-- Begin Input material --

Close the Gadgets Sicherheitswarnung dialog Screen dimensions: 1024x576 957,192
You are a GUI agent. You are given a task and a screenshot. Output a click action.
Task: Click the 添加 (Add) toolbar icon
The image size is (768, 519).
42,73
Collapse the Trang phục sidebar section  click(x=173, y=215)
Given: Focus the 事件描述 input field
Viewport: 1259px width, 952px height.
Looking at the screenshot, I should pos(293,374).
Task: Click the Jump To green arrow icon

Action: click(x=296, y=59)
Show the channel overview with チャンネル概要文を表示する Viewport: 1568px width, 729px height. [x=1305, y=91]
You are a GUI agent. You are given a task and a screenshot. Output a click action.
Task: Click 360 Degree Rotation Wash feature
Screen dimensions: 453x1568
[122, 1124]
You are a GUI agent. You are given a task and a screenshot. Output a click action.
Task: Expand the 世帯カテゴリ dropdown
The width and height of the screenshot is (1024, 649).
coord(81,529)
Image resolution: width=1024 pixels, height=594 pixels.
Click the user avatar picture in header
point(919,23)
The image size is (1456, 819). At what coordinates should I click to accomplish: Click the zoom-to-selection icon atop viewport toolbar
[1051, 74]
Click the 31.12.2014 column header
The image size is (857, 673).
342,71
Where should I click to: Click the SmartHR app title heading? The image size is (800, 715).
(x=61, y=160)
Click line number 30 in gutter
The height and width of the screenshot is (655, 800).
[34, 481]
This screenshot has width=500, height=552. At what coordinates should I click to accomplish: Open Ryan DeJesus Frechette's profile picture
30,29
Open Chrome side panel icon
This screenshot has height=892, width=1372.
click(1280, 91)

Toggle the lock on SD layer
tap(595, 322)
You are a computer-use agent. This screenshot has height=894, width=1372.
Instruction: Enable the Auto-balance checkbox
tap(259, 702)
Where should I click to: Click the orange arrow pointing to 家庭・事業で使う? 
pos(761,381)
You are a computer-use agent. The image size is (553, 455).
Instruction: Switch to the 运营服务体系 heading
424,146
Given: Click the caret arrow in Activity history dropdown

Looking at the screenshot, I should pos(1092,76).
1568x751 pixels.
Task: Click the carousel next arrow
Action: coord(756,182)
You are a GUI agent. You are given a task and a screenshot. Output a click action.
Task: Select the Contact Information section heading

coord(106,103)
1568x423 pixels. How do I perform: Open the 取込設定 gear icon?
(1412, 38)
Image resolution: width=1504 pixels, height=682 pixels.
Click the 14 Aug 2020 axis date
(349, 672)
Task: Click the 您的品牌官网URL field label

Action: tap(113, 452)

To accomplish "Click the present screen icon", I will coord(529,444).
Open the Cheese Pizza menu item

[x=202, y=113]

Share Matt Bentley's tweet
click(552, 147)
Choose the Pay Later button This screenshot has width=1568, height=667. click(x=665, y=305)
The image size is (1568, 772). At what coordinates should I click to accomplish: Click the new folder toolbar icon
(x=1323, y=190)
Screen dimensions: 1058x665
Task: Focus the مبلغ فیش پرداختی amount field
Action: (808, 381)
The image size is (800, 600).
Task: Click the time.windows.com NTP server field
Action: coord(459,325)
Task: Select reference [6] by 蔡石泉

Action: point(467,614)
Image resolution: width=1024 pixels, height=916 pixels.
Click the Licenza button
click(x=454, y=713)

-- End Input material --

#### Exercise details
Copy these lines verbatim.

#### Answer for the task
Close the Gadgets Sicherheitswarnung dialog Screen dimensions: 1024x576 957,192
You are a GUI agent. You are given a task and a screenshot. Output a click action.
Task: Click the 添加 (Add) toolbar icon
The image size is (768, 519).
42,73
Collapse the Trang phục sidebar section  click(x=173, y=215)
Given: Focus the 事件描述 input field
Viewport: 1259px width, 952px height.
Looking at the screenshot, I should pos(293,374).
Task: Click the Jump To green arrow icon

Action: click(x=296, y=59)
Show the channel overview with チャンネル概要文を表示する Viewport: 1568px width, 729px height. [x=1305, y=91]
You are a GUI agent. You are given a task and a screenshot. Output a click action.
Task: Click 360 Degree Rotation Wash feature
Screen dimensions: 453x1568
[122, 1124]
You are a GUI agent. You are given a task and a screenshot. Output a click action.
Task: Expand the 世帯カテゴリ dropdown
The width and height of the screenshot is (1024, 649).
coord(81,529)
Image resolution: width=1024 pixels, height=594 pixels.
Click the user avatar picture in header
point(919,23)
The image size is (1456, 819). At what coordinates should I click to accomplish: Click the zoom-to-selection icon atop viewport toolbar
[1051, 74]
Click the 31.12.2014 column header
The image size is (857, 673).
342,71
Where should I click to: Click the SmartHR app title heading? The image size is (800, 715).
(x=61, y=160)
Click line number 30 in gutter
The height and width of the screenshot is (655, 800).
[34, 481]
This screenshot has width=500, height=552. At what coordinates should I click to accomplish: Open Ryan DeJesus Frechette's profile picture
30,29
Open Chrome side panel icon
This screenshot has height=892, width=1372.
click(1280, 91)

Toggle the lock on SD layer
tap(595, 322)
You are a computer-use agent. This screenshot has height=894, width=1372.
Instruction: Enable the Auto-balance checkbox
tap(259, 702)
Where should I click to: Click the orange arrow pointing to 家庭・事業で使う? 
pos(761,381)
You are a computer-use agent. The image size is (553, 455).
Instruction: Switch to the 运营服务体系 heading
424,146
Given: Click the caret arrow in Activity history dropdown

Looking at the screenshot, I should pos(1092,76).
1568x751 pixels.
Task: Click the carousel next arrow
Action: coord(756,182)
You are a GUI agent. You are given a task and a screenshot. Output a click action.
Task: Select the Contact Information section heading

coord(106,103)
1568x423 pixels. How do I perform: Open the 取込設定 gear icon?
(1412, 38)
Image resolution: width=1504 pixels, height=682 pixels.
Click the 14 Aug 2020 axis date
(349, 672)
Task: Click the 您的品牌官网URL field label

Action: tap(113, 452)

To accomplish "Click the present screen icon", I will coord(529,444).
Open the Cheese Pizza menu item

[x=202, y=113]

Share Matt Bentley's tweet
click(552, 147)
Choose the Pay Later button This screenshot has width=1568, height=667. click(x=665, y=305)
The image size is (1568, 772). At what coordinates should I click to accomplish: Click the new folder toolbar icon
(x=1323, y=190)
Screen dimensions: 1058x665
Task: Focus the مبلغ فیش پرداختی amount field
Action: (808, 381)
The image size is (800, 600).
Task: Click the time.windows.com NTP server field
Action: coord(459,325)
Task: Select reference [6] by 蔡石泉

Action: point(467,614)
Image resolution: width=1024 pixels, height=916 pixels.
Click the Licenza button
click(x=454, y=713)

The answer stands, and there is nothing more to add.